Monday, September 9, 2019


On Sept 15 and 18, "Star Trek--The Motion Picture" returns to the big screen in its original, theatrical cut, courtesy of Fathom Events, to commemorate its 40th Anniversary release (officially set for Dec 7.)

"Star Trek--TMP" was a dream come true for Trekkies and science-fiction fans in general, who had long yearned for the saga to return to the small screen. However, due to the box-office success of "Star Wars" ("A New Hope"), "Close Encounters of the Third Kind" and "Superman: the Movie, "Trek" went warp speed ahead with a theatrical treatment and a budget that dwarfed those of its competitors. It also recruited legendary director Robert Wise, of "The Day the Earth Stood Still" and "The Andromeda Strain", to helm the project; and Oscar winners, Douglas Trumble and John Dykstra to enact its special effects.

Though "Trek--TMP" generated great buzz and immense, box-office success, it was not without controversy. Despite its poster slogan, "There Is No Comparison", some argued that the movie was as much a collective retelling of the episodes, "The Doomsday  Machine", "The Changeling" and "Balance of Terror": the latter in debt to Wise's "Run Silent, Run Deep". In addition, its tone was more in line with "2001: A Space Odyssey" than the trendy, fast-paced "Star Wars".

◇ ◇ ◇

• WORK TO COMPLETE
1. According to the Star Trek film text, which company is bringing the original theatrical cut back to theaters on Sept 15 and 18?
2. Go on with the text about "Star Trek--The Motion Picture," picking up after its last sentence.
The rows after this point are separate material and have nothing to do with the Star Trek text.

◇ ◇ ◇

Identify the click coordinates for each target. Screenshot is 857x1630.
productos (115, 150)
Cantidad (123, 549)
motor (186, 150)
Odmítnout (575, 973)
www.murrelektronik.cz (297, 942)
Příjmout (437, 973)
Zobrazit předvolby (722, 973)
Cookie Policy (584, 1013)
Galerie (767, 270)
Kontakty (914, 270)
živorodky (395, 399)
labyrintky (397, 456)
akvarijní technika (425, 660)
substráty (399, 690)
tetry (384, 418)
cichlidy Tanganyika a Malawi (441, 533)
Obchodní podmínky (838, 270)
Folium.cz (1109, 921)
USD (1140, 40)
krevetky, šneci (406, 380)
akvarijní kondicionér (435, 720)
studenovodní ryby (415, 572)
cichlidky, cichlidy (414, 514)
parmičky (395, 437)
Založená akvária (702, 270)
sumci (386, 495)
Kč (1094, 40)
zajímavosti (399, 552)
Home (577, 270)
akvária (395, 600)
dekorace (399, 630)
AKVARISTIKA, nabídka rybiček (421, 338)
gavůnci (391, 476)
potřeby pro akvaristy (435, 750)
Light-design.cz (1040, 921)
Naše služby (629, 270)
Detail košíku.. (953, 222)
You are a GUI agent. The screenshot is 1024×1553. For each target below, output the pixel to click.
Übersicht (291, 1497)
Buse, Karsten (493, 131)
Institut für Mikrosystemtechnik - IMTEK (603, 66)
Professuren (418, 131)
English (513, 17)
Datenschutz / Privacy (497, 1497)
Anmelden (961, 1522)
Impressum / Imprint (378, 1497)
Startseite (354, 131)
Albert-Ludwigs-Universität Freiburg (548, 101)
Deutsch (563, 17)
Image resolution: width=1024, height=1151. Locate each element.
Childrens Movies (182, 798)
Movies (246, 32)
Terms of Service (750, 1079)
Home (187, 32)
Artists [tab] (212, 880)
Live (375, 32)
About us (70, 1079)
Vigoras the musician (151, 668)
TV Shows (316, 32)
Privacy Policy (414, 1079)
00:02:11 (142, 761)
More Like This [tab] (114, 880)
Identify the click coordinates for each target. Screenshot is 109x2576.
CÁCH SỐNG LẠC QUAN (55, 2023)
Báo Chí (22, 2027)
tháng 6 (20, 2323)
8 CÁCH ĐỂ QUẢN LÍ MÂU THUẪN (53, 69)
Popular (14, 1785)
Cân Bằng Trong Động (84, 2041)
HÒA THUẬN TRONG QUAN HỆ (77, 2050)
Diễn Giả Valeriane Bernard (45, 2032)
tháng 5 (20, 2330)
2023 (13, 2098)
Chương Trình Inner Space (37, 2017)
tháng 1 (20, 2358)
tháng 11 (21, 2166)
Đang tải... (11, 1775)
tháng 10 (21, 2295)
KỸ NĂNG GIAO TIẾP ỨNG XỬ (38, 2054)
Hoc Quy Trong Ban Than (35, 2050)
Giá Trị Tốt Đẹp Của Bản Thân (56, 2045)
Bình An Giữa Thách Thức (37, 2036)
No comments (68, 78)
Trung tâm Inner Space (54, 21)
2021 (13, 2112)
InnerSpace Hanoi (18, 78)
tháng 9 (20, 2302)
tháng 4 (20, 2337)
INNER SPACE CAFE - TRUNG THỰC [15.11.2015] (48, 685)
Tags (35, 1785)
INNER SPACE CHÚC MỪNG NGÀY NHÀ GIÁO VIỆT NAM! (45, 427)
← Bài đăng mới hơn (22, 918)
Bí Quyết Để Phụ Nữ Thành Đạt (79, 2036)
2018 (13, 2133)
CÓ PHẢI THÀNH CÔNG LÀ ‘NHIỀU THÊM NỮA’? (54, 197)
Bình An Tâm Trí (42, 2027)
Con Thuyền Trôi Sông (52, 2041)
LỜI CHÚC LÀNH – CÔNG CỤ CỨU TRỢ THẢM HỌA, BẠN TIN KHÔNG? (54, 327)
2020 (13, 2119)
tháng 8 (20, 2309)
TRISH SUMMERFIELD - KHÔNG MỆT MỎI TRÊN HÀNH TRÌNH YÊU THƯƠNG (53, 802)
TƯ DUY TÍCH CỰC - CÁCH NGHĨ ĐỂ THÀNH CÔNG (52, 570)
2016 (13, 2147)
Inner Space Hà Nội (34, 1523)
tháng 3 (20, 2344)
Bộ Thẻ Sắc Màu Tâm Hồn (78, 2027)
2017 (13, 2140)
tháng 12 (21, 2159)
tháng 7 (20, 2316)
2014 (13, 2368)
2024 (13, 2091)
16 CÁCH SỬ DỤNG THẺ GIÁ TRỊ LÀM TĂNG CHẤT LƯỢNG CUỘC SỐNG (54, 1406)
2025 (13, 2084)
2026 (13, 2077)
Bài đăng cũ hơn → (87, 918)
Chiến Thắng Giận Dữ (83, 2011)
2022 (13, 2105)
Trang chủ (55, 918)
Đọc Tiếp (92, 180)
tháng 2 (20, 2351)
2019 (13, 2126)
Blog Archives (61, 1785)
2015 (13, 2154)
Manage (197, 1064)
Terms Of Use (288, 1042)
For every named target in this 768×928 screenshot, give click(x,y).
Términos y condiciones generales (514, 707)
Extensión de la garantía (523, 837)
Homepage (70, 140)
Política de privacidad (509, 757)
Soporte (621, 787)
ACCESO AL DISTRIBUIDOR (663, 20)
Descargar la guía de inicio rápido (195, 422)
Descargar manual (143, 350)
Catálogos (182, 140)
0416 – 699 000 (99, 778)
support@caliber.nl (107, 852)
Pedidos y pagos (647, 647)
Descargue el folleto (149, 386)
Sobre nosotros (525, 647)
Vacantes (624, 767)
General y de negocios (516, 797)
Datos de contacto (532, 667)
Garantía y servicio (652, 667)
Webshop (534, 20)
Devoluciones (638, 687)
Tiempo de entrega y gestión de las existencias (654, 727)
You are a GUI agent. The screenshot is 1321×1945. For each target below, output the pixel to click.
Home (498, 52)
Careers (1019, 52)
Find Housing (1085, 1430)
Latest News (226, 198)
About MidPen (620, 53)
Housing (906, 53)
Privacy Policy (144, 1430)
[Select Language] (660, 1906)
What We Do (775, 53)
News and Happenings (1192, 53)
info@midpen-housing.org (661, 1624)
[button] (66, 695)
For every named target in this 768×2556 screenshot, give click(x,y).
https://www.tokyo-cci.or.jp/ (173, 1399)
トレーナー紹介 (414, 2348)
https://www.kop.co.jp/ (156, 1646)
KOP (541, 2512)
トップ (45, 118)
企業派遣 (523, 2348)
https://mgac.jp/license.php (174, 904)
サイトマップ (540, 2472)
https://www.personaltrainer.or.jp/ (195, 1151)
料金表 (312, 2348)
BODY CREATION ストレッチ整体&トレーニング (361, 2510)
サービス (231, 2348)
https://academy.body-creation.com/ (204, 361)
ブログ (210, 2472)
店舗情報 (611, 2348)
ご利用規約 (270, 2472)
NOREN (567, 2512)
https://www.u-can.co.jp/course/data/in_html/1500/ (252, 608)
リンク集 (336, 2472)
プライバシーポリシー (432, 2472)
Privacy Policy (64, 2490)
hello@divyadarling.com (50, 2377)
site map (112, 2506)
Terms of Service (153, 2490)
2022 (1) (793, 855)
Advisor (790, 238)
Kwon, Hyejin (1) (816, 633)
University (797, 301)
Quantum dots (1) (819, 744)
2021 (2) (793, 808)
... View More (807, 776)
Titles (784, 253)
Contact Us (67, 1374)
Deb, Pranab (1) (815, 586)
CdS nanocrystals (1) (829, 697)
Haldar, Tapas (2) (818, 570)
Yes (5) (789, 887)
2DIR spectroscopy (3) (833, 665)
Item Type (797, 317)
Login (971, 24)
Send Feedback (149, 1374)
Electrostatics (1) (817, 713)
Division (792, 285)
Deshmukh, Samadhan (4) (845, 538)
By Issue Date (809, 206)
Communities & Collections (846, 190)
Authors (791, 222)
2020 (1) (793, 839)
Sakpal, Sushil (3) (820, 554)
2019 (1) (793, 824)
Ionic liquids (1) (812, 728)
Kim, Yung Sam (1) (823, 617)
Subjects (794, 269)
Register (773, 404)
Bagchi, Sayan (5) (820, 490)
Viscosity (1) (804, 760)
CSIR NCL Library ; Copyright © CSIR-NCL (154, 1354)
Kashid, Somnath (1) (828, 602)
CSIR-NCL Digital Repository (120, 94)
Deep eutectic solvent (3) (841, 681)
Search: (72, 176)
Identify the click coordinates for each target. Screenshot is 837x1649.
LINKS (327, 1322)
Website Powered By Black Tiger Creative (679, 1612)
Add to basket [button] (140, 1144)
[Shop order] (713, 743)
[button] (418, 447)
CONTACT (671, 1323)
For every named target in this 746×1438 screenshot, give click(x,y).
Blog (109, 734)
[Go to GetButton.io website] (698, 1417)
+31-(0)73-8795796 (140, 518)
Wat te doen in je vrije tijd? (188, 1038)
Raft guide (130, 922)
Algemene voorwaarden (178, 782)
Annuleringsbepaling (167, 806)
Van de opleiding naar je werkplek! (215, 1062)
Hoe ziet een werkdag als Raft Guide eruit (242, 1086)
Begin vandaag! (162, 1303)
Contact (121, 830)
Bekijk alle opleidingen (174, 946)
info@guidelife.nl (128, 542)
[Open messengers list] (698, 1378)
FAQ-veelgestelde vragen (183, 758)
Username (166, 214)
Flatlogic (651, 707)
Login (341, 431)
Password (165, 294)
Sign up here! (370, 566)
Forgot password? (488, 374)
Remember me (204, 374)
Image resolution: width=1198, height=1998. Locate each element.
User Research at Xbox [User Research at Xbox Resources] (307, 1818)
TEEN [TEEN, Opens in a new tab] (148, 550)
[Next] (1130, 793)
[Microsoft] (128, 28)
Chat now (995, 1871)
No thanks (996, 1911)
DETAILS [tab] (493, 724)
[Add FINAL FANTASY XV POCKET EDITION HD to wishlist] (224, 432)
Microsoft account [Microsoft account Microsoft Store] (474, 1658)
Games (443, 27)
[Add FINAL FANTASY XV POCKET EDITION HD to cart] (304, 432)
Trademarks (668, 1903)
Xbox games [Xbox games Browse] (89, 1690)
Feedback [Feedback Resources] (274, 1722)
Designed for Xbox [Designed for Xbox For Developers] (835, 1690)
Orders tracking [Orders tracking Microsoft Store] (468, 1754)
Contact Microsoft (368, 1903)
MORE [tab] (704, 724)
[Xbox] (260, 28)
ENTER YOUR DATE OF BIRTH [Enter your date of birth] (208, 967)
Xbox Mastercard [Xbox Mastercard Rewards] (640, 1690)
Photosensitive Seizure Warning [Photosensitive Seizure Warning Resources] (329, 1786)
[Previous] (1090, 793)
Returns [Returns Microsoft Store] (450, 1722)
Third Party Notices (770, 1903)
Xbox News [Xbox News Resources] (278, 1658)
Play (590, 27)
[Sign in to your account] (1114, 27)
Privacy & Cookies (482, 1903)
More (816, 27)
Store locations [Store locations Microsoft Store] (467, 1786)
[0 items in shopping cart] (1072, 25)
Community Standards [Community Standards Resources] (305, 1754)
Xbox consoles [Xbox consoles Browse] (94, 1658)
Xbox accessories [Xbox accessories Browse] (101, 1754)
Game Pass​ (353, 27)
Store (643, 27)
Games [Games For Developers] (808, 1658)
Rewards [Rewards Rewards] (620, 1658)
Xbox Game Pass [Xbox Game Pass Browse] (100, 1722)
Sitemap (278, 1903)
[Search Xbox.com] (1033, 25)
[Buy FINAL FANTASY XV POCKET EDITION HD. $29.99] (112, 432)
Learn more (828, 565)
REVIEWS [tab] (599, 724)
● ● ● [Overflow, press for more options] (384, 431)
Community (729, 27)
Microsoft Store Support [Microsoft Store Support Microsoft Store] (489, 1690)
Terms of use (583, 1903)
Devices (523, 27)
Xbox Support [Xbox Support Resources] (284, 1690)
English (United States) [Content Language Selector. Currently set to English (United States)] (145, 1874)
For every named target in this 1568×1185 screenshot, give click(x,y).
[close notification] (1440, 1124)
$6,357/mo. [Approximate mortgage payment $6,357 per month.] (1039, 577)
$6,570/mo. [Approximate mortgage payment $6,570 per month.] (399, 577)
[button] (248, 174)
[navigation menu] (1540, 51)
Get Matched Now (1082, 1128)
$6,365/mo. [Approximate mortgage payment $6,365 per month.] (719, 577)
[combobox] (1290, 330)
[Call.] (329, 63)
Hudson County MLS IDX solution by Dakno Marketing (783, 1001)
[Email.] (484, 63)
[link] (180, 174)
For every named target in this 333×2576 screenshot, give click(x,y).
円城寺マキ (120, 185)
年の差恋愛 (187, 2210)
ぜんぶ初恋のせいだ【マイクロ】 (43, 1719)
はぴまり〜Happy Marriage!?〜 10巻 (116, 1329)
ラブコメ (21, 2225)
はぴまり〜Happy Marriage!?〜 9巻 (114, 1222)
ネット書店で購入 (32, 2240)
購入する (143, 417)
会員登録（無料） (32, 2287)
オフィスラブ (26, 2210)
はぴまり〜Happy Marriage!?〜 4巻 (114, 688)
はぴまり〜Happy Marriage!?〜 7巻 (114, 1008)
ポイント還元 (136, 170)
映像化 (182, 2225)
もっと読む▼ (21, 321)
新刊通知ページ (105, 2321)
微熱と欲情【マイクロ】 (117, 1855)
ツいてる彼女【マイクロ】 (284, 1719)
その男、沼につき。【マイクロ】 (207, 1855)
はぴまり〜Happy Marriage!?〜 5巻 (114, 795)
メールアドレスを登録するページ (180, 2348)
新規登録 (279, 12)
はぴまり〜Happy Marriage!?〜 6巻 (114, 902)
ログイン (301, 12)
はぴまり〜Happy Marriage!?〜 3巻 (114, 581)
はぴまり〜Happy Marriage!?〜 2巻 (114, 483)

◇ ◇ ◇

• ANSWERS
1. Fathom Events.

2.
Despite the overlaps and alleged lethargy, "Trek--TMP" sported a rousing Jerry Goldsmith score. The movie's title track not only held its own with Alexander Courage's beloved, television theme, but became the hum-worthy banner for "Star Trek: The Next Generation" and "Star Trek V: the Final Frontier".

"Trek--TMP" also added new characters to Gene Roddenberry's "'Wagon Train' to the stars" roster: Stephen Collins' Will Decker (son of "Doomsday Machine'"s Matt Decker, though the evident link is only mentioned in Roddenberry's novelization) and Persis Khambatta's Ilia, a beautiful, long-legged Deltan. The couple impacts the plot's finale in a most significant way and some claim that Roddenberry even once referenced the duo (if only in jest) as the basis for an adversarial, "Next Generation" conglomerate. (Go on--venture an assimilating guess.)

Though Decker and Ilia are in search of fulfillment beyond their Enterprise posts, William Shatner's Admiral Kirk seeks satisfaction from the opposite end, wishing to rejoin his fabled (and now refurbished) starship for the sequelized haul. 

This idea of wanting (or more precisely, the need to fill one's emptiness with purpose and plan) is perhaps best demonstrated by Leonard Nimoy's Commander Spock, who melds with the film's marauding force, V'ger: an enigma that seeks its creator and along the way, the meaning of life. As a result of his meld, Spock comes to appreciate his essential bond with Kirk and DeForest Kelley's Dr. McCoy and why Vulcan no longer paves a logical path. 

The concept's innate poignancy has been discussed at length by viewers over the decades and was even essayed by "Trouble with Tribbles" scribe, David Gerrold (an early opponent of the film) in a Starlog column, where he used Spock's revelation to persuade detractors to re-evaluate the movie's conceptual depth.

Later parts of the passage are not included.